Semi-deciduous rainforests in West Africa began at the fringed coastline of Guinea Bissau (via Guinea) and run all the way through the coasts of Sierra Leone, Liberia, Ivory Coast, Ghana, continuing through Togo, Benin, Nigeria and Cameroon, and ending at the Congo Basin. Rain forests such as these are the richest, oldest, most prolific, and most complex systems on earth, are dying, and in turn are upsetting the delicate ecological balance. This may disturb global hydrological cycles, release vast amounts of greenhouse gases into the atmosphere, and lessen the planet's ability to store excess carbon.

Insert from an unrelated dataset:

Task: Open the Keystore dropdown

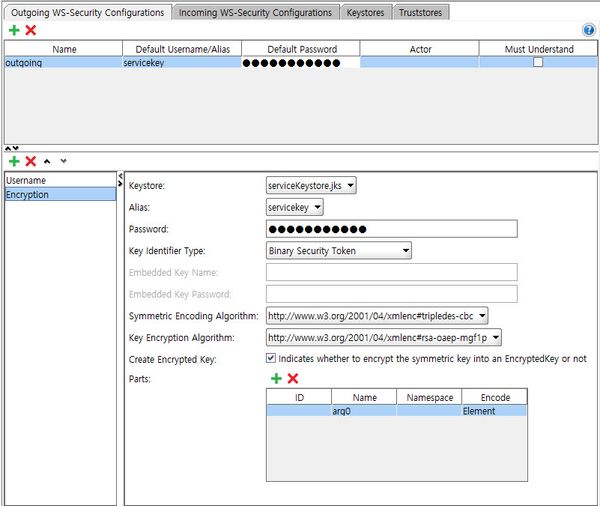Action: [x=311, y=186]
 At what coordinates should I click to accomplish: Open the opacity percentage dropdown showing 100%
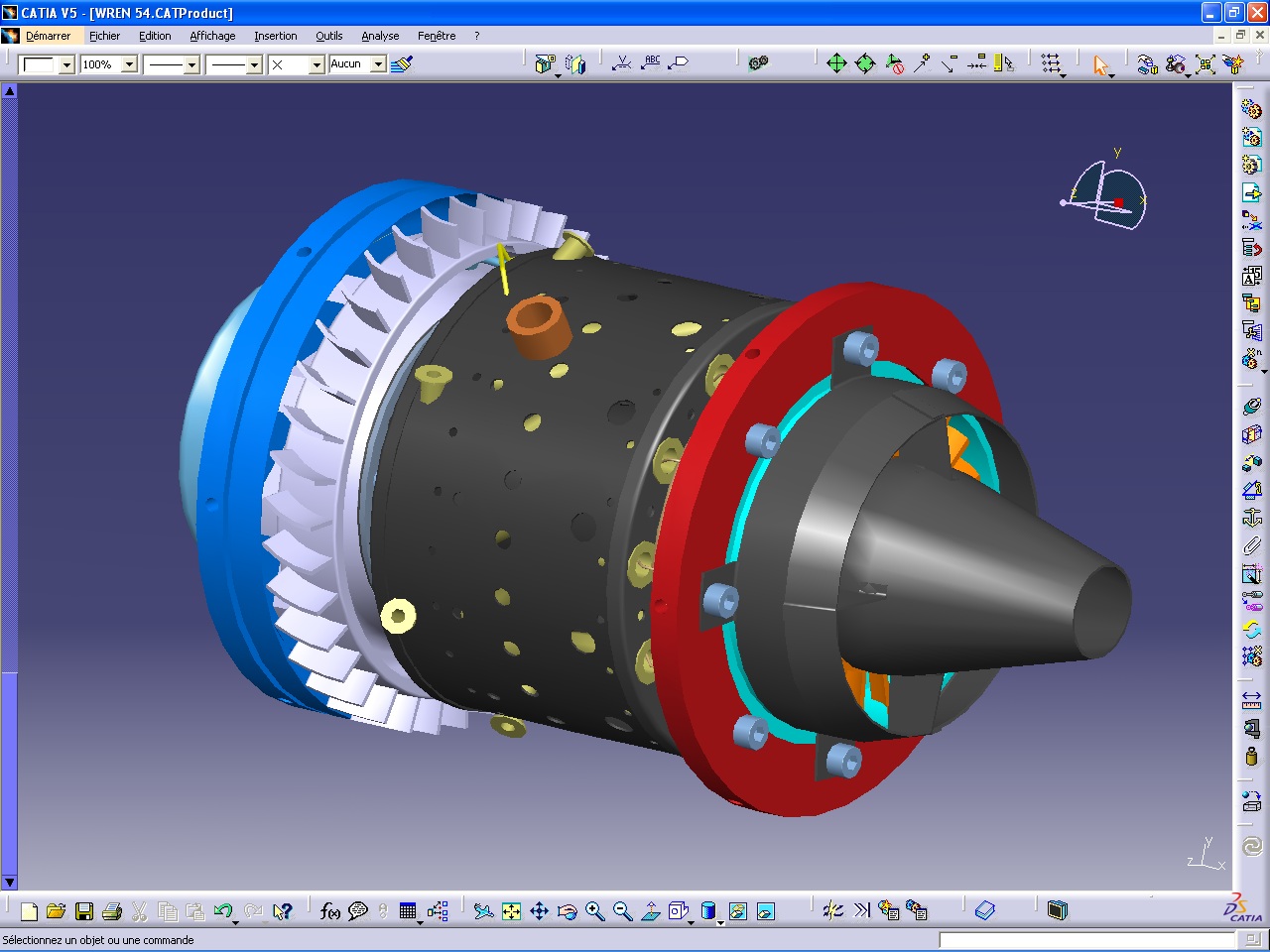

The rain forest vegetation of the Guinea-Congolian transition area, extending from Senegal to western Uganda are constituted of two main types: The semi-deciduous rain forest characterized by a large number of trees whose leaves are left during dry season. It appears in areas where the dry period (rainfall below about 100 mm) reach three months. Then, the evergreen or the semi-evergreen rain forest, climatically adapted to somewhat more humid conditions than the semi-deciduous type and is usually there in areas where the dry period is shorter than two months. This forest is usually richer in legumes and variety of species and its maximum development is around the Bight of Biafra, from Eastern Nigeria to Gabon, and with some large patches leaning to the west from Ghana to Liberia and to the east of Zaïre-Congo basin.

Judging against rain forest areas in other continents, most of the African rainforest is rather dry and receives between 1600 and 2000 mm of rainfall per year. Areas receiving more rain than this mainly are in coastal areas. The circulation of rainfall throughout the year remains less than other rain forest regions in the world. The average monthly rainfall in nearly the whole region remains under 100 mm throughout the year. The variety of the African rain forest flora is also less than the other rain forests. This lack of flora has been credited to several reasons such as the gradual infertility since the Miocene, severe dry periods during Quaternary, or the refuge theory of the cool and dry climate of tropical Africa during the last severe ice age of about 18000 years ago.

Fauna 

The Tropical African rainforest has rich fauna, commonly smaller mammal species rarely seen by humans. New species continually are being found. For instance, in late 1988 an unknown shrub species was discovered on the shores of the Median River in Western Cameroon. Since then many species have become extinct. However, undisturbed rainforests are some of the richest habitats of animal species. Today, undisturbed rainforests are remnant, but rare. Timber extraction not only changes the edifice of the forest, it affects the tree species spectrum by removing economically important species and terminates other species in the process. The species that compose African rainforests are of different evolutionary ages because of the contraction and expansion of the rainforest in response to global climatic fluctuations.
The pygmy hippopotamus, the giant forest hog, the water chevrotain,  insectivores, rodents, bats, tree frogs, and bird species inhabit  the forest. These species, along with a diversity of fruits and insects, make a special habitat that allow for a diversity of life. The top canopy is home to monkey species like the red colobus, Black-and-white Colobus, and many other Old-World monkey species. Unfortunately, many of these rare and unique species are endangered or critically endangered and need protection from poachers and provided ample habitat to thrive.

Flora 
In Tropical Africa, about 8,500 plant species have been documented, including 403 orchid species.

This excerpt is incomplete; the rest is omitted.